PROBLEM DESCRIPTION:
Locate the line bearing "Click the purple triangle legend marker" in the material below, then reproduce it and each following line up to and including the line bearing "The width and height of the screenshot is (1456, 819).".

SUPPLIED MATERIAL:
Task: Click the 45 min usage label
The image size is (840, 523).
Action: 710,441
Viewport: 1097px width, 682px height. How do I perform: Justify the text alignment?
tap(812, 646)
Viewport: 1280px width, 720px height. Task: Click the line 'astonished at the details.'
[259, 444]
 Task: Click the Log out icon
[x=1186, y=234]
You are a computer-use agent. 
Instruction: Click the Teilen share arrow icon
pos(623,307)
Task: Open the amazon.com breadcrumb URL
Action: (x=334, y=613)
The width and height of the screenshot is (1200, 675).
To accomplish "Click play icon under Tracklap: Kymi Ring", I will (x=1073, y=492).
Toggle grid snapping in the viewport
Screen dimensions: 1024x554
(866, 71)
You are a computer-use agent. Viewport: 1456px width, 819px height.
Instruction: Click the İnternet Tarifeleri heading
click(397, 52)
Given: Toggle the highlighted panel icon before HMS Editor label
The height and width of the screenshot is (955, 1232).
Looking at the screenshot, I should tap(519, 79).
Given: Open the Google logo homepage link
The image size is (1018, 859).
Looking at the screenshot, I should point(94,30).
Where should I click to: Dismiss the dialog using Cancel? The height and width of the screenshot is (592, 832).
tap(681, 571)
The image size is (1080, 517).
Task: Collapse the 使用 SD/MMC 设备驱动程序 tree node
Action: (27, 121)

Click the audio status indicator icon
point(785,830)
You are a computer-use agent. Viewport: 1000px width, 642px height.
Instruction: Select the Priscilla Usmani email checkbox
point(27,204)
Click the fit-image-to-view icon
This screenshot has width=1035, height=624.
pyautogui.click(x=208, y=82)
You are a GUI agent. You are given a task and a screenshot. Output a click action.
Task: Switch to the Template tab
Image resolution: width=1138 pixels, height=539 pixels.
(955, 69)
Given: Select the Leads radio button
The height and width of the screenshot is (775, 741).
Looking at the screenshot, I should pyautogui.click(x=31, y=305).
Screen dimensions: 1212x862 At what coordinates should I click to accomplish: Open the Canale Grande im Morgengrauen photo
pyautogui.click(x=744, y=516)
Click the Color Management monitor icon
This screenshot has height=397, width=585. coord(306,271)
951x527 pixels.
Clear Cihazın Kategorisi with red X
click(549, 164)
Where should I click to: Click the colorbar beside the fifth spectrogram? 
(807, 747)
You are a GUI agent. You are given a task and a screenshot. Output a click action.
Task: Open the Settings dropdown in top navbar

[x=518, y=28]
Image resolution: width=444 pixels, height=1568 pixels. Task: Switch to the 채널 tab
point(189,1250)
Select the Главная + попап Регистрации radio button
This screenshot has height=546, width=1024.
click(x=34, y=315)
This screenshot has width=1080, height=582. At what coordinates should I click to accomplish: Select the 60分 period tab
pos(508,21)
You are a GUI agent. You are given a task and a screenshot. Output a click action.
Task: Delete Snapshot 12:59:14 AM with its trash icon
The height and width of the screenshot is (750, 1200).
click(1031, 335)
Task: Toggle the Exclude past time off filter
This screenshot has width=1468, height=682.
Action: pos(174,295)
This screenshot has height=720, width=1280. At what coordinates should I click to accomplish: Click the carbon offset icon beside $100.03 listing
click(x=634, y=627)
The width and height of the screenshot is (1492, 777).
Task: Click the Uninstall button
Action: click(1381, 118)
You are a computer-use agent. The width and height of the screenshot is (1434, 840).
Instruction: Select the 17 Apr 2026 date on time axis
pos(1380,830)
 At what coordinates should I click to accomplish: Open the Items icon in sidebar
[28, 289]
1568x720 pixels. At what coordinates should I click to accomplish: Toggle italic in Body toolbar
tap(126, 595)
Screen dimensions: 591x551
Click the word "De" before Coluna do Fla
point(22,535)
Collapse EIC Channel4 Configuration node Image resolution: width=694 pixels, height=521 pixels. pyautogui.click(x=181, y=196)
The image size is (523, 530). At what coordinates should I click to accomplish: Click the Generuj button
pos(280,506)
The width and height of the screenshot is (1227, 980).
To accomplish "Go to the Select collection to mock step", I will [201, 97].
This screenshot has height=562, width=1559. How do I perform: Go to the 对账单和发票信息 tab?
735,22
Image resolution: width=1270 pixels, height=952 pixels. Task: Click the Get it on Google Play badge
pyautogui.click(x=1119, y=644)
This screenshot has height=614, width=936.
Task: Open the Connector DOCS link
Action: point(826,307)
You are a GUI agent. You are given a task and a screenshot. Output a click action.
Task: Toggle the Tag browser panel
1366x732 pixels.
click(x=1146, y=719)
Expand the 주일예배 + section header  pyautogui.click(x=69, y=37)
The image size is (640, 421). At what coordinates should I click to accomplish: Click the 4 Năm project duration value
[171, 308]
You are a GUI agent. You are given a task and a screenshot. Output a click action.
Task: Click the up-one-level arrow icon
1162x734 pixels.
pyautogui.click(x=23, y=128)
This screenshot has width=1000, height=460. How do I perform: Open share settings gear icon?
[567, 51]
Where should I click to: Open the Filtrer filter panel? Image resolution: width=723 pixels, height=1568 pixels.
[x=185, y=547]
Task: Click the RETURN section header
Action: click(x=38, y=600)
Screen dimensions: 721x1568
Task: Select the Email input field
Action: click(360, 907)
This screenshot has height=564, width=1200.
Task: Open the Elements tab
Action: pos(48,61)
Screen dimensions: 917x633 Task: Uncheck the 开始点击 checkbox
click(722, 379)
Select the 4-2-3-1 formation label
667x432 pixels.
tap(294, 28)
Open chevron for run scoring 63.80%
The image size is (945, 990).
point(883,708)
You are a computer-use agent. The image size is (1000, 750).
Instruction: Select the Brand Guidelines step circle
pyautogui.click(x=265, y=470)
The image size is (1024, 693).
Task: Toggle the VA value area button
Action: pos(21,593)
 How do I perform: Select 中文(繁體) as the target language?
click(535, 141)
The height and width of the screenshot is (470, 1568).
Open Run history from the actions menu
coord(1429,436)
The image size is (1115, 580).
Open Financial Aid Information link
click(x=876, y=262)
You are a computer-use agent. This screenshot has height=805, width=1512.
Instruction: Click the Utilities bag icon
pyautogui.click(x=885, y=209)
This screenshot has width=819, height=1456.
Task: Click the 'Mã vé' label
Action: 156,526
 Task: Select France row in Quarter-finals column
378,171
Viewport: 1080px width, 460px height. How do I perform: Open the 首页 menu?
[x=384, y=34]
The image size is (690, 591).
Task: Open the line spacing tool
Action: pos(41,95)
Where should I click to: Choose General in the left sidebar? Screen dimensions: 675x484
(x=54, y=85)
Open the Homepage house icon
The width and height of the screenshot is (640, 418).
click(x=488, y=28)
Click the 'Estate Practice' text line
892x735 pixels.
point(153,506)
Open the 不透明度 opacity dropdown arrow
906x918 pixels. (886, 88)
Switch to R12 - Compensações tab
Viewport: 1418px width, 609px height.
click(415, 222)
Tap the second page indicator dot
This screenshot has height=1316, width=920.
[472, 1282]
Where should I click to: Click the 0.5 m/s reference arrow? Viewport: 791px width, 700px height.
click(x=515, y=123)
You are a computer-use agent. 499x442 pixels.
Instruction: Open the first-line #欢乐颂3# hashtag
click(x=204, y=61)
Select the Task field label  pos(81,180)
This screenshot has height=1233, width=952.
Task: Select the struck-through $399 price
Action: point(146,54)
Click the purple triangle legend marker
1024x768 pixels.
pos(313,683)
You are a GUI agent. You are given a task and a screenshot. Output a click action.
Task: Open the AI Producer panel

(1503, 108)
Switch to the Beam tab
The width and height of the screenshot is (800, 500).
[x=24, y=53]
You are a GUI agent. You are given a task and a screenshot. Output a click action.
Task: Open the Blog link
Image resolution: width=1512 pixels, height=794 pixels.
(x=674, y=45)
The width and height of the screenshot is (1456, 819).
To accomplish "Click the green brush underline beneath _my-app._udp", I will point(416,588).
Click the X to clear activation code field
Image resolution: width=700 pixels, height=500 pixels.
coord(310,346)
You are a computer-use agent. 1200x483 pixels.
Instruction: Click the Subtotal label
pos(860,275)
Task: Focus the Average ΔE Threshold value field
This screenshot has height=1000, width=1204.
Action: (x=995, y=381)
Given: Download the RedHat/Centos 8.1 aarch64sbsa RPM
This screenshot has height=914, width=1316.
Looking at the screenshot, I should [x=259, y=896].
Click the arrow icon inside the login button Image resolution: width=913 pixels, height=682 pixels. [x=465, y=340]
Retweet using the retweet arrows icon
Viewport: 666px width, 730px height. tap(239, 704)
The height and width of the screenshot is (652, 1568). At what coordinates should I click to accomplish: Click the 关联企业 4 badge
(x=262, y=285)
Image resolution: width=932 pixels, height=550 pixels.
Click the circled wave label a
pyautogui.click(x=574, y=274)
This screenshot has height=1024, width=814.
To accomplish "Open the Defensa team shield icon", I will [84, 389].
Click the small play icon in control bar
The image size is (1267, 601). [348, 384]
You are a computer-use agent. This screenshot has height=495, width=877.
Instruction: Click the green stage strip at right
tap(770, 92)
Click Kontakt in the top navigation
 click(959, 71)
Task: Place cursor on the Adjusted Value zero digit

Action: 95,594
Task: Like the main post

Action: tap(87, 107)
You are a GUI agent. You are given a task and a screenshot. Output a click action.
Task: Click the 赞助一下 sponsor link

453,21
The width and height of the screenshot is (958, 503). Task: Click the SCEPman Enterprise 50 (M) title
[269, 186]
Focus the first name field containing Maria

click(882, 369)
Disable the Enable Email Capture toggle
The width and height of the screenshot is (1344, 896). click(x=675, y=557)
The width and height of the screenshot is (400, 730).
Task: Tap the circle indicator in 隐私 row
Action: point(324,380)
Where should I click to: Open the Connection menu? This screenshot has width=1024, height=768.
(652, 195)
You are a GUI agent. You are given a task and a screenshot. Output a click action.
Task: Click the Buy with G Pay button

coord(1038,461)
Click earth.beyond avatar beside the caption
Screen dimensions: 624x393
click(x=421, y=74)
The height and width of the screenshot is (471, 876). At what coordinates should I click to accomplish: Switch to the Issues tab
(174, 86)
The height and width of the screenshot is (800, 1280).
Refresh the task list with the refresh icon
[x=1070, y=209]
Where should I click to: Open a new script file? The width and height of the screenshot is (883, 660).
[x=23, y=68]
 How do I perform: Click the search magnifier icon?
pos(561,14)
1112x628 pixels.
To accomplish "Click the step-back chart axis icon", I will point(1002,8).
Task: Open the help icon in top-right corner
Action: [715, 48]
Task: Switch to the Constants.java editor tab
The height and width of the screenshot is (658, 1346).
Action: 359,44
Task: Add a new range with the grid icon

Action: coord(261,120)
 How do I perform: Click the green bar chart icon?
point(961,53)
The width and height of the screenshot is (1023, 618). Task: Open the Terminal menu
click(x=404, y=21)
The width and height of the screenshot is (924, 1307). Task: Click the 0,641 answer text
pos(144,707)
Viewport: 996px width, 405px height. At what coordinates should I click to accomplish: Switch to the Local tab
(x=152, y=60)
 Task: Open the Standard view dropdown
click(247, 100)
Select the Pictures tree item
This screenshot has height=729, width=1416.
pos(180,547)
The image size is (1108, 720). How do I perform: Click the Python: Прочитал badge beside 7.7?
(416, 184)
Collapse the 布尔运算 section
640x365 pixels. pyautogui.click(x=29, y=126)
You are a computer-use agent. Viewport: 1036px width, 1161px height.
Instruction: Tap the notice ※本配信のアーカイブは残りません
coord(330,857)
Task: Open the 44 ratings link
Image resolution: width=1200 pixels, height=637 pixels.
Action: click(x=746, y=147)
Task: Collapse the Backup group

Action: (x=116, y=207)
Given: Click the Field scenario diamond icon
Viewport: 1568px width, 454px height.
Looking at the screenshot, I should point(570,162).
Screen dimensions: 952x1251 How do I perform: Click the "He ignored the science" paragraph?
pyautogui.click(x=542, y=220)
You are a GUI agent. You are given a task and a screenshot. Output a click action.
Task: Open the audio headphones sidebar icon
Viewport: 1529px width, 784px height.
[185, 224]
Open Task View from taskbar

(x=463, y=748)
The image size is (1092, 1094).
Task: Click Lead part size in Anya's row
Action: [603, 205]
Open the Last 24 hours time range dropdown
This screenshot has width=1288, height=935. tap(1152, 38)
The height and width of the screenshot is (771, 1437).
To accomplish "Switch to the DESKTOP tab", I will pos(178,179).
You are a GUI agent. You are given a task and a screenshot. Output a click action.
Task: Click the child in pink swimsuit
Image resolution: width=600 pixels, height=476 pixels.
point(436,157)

EXERCISE RESPONSE:
Click the purple triangle legend marker
1024x768 pixels.
pos(313,683)
You are a GUI agent. You are given a task and a screenshot. Output a click action.
Task: Open the AI Producer panel

(1503, 108)
Switch to the Beam tab
The width and height of the screenshot is (800, 500).
[x=24, y=53]
You are a GUI agent. You are given a task and a screenshot. Output a click action.
Task: Open the Blog link
Image resolution: width=1512 pixels, height=794 pixels.
(x=674, y=45)
The width and height of the screenshot is (1456, 819).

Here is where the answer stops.